Ella esbozó una sonrisa tímida.
—Y ¿si me pongo enferma como cuando la guerra contra los Orsini?
Joan comprendió que bromeaba y, apoyándose en el respaldo de su silla, le acarició la cara.
—No serviría —le dijo devolviéndole la sonrisa—. Además, ya visteis lo que aquello nos trajo.
Anna quedó pensativa. Su expresión había vuelto a ensombrecerse.
—Don Michelotto vuelve a utilizaros como hizo en el asesinato de Juan Borgia. ¿Es que no lo veis?
—Pienso tomar mi decisión con libertad.
Ella negó con la cabeza.
—Imposible.
A la mañana siguiente, en el patio del taller, Joan revisaba con Giorgio, el primo de Niccolò, maestro de encuadernación, la calidad del cuero y de las letras estampadas a golpe frío en la cubierta de las tapas de una partida de libros… Se trataba de
Secretum secretorum
, una obra traducida al italiano de una edición catalana traducida a su vez del latín, y antes posiblemente del árabe o del hebreo. Niccolò la consideraba una de sus lecturas favoritas, pues trataba de los supuestos consejos de Aristóteles a Alejandro el Magno sobre el buen gobierno. Aunque el teólogo franciscano Roger Bacon la había elogiado en su tiempo, la Iglesia seguía mirándola con recelo tanto por su procedencia pagana como por su parte esotérica, en la que trataba sobre las artes adivinatorias del futuro. Por ese motivo, a pesar de la gran demanda del libro, solo se ofrecía a clientes escogidos.
Giorgio era un experto librero exiliado de Florencia que no solo dominaba el latín, sino también el griego. En realidad estaba mejor preparado incluso que Joan para manejar todos los aspectos de una librería, y si se encargaba de la encuadernación, era porque su primo Niccolò no sabía ni encuadernar ni imprimir. Mientras observaba cada detalle del trabajo, Joan vio que Niccolò se asomaba al taller un par de veces; comprendió que esperaba a que terminase y se preguntó el porqué de aquella prisa.

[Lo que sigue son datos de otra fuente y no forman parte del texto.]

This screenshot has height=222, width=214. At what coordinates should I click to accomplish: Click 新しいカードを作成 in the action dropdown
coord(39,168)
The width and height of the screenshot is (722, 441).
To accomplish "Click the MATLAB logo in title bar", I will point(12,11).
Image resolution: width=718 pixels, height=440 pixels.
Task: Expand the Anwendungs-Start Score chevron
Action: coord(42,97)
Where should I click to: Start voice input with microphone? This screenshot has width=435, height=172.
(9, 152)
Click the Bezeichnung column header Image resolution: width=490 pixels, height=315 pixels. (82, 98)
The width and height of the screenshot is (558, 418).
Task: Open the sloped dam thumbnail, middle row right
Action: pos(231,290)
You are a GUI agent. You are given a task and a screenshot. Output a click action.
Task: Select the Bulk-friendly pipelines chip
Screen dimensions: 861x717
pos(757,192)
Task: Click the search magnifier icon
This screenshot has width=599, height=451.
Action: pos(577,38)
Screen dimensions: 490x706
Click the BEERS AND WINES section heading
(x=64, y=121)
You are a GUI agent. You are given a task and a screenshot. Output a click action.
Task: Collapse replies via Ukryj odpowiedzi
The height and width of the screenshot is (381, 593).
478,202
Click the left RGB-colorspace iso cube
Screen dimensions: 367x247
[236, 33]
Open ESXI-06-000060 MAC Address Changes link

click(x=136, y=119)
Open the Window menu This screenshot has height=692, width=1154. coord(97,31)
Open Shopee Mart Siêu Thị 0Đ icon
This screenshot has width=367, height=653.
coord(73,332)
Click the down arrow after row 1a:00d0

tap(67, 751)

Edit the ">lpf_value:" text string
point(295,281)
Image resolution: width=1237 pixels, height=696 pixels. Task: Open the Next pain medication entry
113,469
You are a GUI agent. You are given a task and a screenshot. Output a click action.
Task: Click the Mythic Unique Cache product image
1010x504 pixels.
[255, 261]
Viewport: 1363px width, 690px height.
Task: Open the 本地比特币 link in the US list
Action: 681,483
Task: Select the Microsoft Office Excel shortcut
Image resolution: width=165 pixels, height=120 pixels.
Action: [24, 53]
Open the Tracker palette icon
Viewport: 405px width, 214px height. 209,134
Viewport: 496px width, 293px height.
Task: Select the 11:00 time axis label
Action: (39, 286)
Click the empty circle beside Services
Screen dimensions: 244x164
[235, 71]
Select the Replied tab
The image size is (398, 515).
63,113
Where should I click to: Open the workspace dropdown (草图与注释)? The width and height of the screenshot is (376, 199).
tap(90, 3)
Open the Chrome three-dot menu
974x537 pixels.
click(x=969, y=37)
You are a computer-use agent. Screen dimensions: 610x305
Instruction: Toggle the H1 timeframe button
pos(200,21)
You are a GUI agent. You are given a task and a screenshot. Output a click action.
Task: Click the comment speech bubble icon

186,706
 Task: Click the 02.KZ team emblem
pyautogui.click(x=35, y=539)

—¿Puedo hablar con vos en privado? —le dijo tan pronto como Joan pisó la librería.
—Sí —repuso este, y le acompañó al salón pequeño.
—Miquel Corella me ha hablado de una misión en Florencia…
—¡Creí que era un asunto confidencial! —exclamó el librero sorprendido.
—Lo es. Pero no para mí. Yo os acompañaré si decidís aceptarla.
—¿Vos? —Era una sorpresa agradable.
—Sí. Y os ruego que aceptéis.
—¿Por qué debería hacerlo, Niccolò?
—Por coherencia con vuestro propio pensamiento. Cuando mi primo y yo os hablamos de Savonarola y su dictadura en Florencia os indignasteis. Dijisteis que por cada libro que el fraile quemara, nosotros imprimiríamos diez, y fuisteis protector de los que luchábamos contra él, empleándonos en vuestra librería.
—Sí, es cierto, y creo que hasta el momento he cumplido con mi palabra.
—Así es. —Niccolò tenía una mirada astuta y una sonrisa parecía a punto de asomar a sus labios—. Por eso no podéis negaros a ayudarnos en el momento decisivo.